Джэб, истощив, как видно, во время этой беседы все скудные запасы своего ума, не отвечая, шагал вперед через площадь, пока не добрался до противоположного утла; там он обернулся и спросил, куда идти дальше.
— К церкви, — сказал Лайонел. — И поживее.
Когда они добрались до Корн-Хилла, вьюга обрушилась на них с новой яростью; Лайонел, поплотнее запахнув свой плащ и наклонив голову, шагал за тускло мерцавшим впереди огоньком фонаря. Надежно укрывшись плащом и шляпой от непогоды, он словно бы отгородился от внешнего мира; мысли его снова потекли по прежнему руслу, и он вскоре забыл, куда и следом за кем идет. От своей задумчивости он очнулся, увидав перед собой ступени лестницы; решив, что уже достиг цели, Лайонел поднял голову и последовал за своим провожатым
— Вы же сказали идти к церкви, — отвечал Джэб. — Я-то называю ее молельней… Это не чудо, что вы ее не узнали: народ построил себе этот храм, чтобы молиться, а король превратил его в конюшню!
— В конюшню! — воскликнул Лайонел.
Почувствовав, что тут и в самом деле пахнет, как на конском дворе, он шагнул к двери, распахнул ее и в изумлении застыл на месте, увидав перед собой кавалерийский манеж — ничем иным это быть не могло. Хоры и украшения на стенах и на потолке остались целы, внизу же все было уничтожено и пол засыпан землей для удобства лошадей и всадников. Лайонелу припомнилось, как не раз в детстве видел он стекавшиеся сюда для молитвы толпы благочестивых колонистов, и ему стало не по себе. Выхватив из рук Джэба фонарь, он поспешил прочь, исполненный досады, которая не укрылась даже от простодушного дурачка. Когда он вышел на улицу, в глаза ему бросились огни в окнах губернаторского дворца, возвышавшегося перед ним во всем своем молчаливом величии, и он не мог не подумать о том, что надругательство над религиозными чувствами колонистов происходило прямо перед глазами королевского губернатора.
— Безумцы, безумцы! — пробормотал он с горечью. — Вместо того чтобы нанести удар, как подобает мужчинам, вы забавляетесь, как неразумные дети, и в злобе своей забываете не только свое достоинство, но и бога.

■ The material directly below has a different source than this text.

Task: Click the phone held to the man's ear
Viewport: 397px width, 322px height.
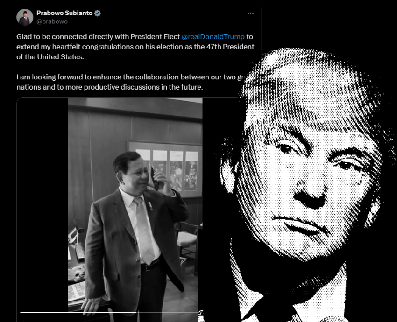Action: pos(154,178)
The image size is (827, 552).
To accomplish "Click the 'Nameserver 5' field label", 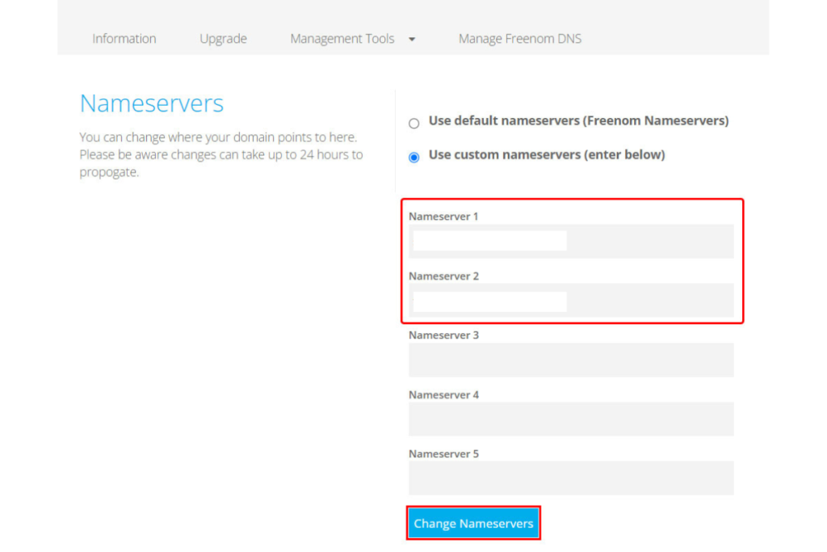I will 443,453.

— А теперь эти лошади околевают, потому что у них нет сена, и поделом им! — промолвил Джэб, усердно ковыляя рядом с Лайонелом. — Лучше бы они сами собрались сюда да послушали проповедь, а то согнали бессловесную скотину в священное место!
— Скажи мне, друг мой, может быть, тебе известны и другие столь же непростительные поступки, в которых повинна наша армия?
— А вы что, не слышали про Северную церковь? Они же разобрали на дрова самый большой храм в округе! Они рады были бы растащить по кусочкам даже наш Фанел-Холл, да боятся!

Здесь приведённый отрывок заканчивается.